With May’s announcement of its “Bold. Before. Unlinked” investment. In Rochester, we now know that the old site in Lourdes is intended for a logistics site. While we’re not entirely sure what that means, it doesn’t sound like anything. create by repurposing an old, neglected, and leaky school building. Most, if not all, of the old Lourdes design will likely have to be demolished to comply with the May plan.

Thus, we re-enter a delicate debate about the inherent price of replaced buildings that some say have an intrinsic old price tag and are worthy of being preserved from demolition. The Rochester Heritage Preservation Commission is lately reading the Lourdes site and is expected to submit an opinion to the City Council this month.

To its credit, the Mayo Clinic does and says all the right things. Has not yet applied for a demolition permit (thus giving the Preservation Commission time to do its job), and Mayo has argued that upcoming additions to the school do not justify any designation as a historic landmark, the clinic has expressed its desire to add forces with the Heritage Commission to advance projects at the ancient site of Lourdes.

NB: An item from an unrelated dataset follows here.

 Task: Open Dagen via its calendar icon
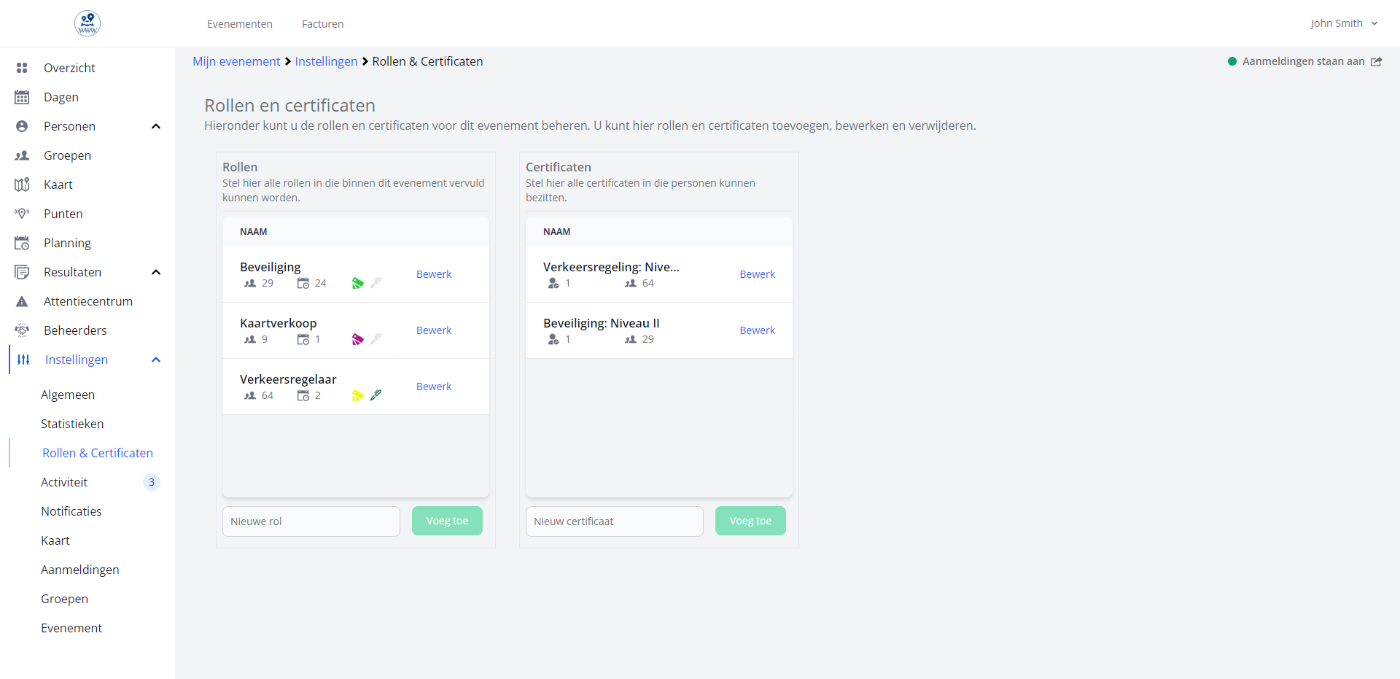(x=22, y=97)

In short, Mayo respects the process.

But does this procedure deserve to cause any obstacles to the May plan?There are some who think so. On this same page, in fact, a former judge on Kevin A. Lund argues that the Mayo Clinic deserves instead the construction of a network center where troubled and/or homeless youth can find shelter, education and hope for a better life. . life of the elderly.

We probably wouldn’t summarize Lund’s argument any further, as you’d have to read it yourself. Homeless youth are indeed a developing challenge in Rochester, and as a former judge, Lund is well aware of the negative consequences it entails for Americans and our community. He’s a man on a mission, and it’s a noble mission.

But here’s the hard truth: Mayo Clinic already has a mission – and it’s not to repurpose old buildings into community centers.

Mayo Clinic is committed to cutting-edge medical research. Invest in world-class medical talent. It trains doctors and nurses for the long term.

The main goal of the clinic is to provide the most productive medical care in the world, and it cannot yet achieve this purpose through status. Growth is needed, and if the old Lourdes High School is to be demolished as Mayo looks to the future, then that is what will happen.

But that does not mean that the legacy of the best school in Lourdes is going to die. Actually, not much less.

Rochester’s Catholic schools are thriving lately, and the story of Lourdes High School isn’t over. It is rewritten and expanded through its graduates, who continue to leave their footprints in Rochester, across the country, and around the world.

Although the new construction of Lourdes High School has preserved and incorporated some artifacts from the old construction, we, church officials, school administrators, and several generations of graduates, would agree that Lourdes is not a collection of stained glass windows, arches, stones, and statues. Nor is it a field.

To borrow (and repurpose) a keyword from one of the Marvel movies, Lourdes High School is a place. This has never been the case.

It’s a people.

We do not hear a loud chorus of Lourdes graduates calling for the building’s preservation. Quite the opposite, in fact. The consensus seems to be that it’s time for the city to move on – as the Catholic Church and its school system already have.

May, with the help and guidance of the church, could salvage a small portion of the existing design and layout of its new facilities. The site could provide tangible popularity of what has been there for about eight decades.

But such popularity is not crucial, because generations of scholars have already “preserved” Lourdes High School in their memory, their intellect, and in the relationships they have forged there during their lives.